▶ **WHAT THIS TASK INVOLVES**:
Using the records beneath, say how many lines contain the word "panel", without comment.

▶ **Stored data**:
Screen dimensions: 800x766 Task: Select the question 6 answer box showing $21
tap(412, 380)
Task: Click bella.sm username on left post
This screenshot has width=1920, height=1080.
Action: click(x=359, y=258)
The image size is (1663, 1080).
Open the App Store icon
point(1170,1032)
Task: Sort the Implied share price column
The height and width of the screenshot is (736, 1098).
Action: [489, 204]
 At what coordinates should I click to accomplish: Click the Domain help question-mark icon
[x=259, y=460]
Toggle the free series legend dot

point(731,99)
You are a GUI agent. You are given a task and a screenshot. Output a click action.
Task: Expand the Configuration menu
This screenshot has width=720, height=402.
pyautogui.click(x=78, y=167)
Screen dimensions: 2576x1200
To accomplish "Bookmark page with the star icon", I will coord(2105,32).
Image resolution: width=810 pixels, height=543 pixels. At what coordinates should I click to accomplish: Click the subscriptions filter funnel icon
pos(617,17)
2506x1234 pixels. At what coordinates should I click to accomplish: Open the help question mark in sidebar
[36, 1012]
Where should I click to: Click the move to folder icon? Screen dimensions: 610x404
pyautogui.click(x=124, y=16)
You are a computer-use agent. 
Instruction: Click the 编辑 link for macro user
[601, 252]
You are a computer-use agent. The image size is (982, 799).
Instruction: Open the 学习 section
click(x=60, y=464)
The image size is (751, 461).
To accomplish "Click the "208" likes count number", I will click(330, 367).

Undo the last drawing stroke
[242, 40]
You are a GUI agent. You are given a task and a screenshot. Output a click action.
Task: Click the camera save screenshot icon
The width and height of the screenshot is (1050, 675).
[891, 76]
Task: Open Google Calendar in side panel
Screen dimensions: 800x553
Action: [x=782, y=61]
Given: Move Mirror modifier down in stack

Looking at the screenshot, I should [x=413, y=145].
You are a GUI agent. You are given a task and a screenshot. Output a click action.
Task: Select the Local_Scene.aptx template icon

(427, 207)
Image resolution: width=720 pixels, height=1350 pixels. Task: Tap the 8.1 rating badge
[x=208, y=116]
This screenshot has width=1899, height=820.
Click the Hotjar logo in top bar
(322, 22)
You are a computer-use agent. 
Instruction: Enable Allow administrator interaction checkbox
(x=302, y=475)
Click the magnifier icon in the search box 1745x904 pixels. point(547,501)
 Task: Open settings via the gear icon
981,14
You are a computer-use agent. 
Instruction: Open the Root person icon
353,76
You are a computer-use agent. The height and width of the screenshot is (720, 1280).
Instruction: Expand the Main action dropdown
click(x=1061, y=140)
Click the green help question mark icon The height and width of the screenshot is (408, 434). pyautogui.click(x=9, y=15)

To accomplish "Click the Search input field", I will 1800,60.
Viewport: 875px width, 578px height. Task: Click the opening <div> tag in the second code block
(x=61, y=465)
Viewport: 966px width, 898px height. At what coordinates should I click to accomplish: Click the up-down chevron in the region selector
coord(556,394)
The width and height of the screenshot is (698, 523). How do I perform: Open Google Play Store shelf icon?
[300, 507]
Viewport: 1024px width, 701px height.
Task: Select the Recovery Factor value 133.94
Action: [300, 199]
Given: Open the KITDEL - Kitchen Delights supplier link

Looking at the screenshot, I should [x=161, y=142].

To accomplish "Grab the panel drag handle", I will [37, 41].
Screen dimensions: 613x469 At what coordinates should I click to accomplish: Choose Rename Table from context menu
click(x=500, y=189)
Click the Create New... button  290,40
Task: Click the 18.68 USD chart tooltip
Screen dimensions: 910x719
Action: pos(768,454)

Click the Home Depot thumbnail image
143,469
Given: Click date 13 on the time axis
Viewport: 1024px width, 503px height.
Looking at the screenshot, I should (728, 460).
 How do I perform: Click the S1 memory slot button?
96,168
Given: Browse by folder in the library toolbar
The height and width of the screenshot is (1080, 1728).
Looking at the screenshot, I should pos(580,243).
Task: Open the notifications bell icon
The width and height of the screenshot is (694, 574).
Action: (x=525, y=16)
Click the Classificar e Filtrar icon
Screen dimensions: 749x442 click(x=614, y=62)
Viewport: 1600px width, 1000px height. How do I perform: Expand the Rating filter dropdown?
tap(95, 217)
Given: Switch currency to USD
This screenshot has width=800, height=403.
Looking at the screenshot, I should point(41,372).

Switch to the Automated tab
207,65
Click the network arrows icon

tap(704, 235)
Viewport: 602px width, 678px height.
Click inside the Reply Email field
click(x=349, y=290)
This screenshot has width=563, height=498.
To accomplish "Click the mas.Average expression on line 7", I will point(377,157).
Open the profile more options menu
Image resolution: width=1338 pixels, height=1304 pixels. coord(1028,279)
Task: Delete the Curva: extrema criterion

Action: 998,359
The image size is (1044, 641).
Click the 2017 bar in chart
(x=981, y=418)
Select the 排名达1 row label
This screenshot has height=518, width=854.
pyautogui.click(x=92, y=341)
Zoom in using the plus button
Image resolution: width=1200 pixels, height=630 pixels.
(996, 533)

▶ **SOLUTION TO THIS PROBLEM**:
2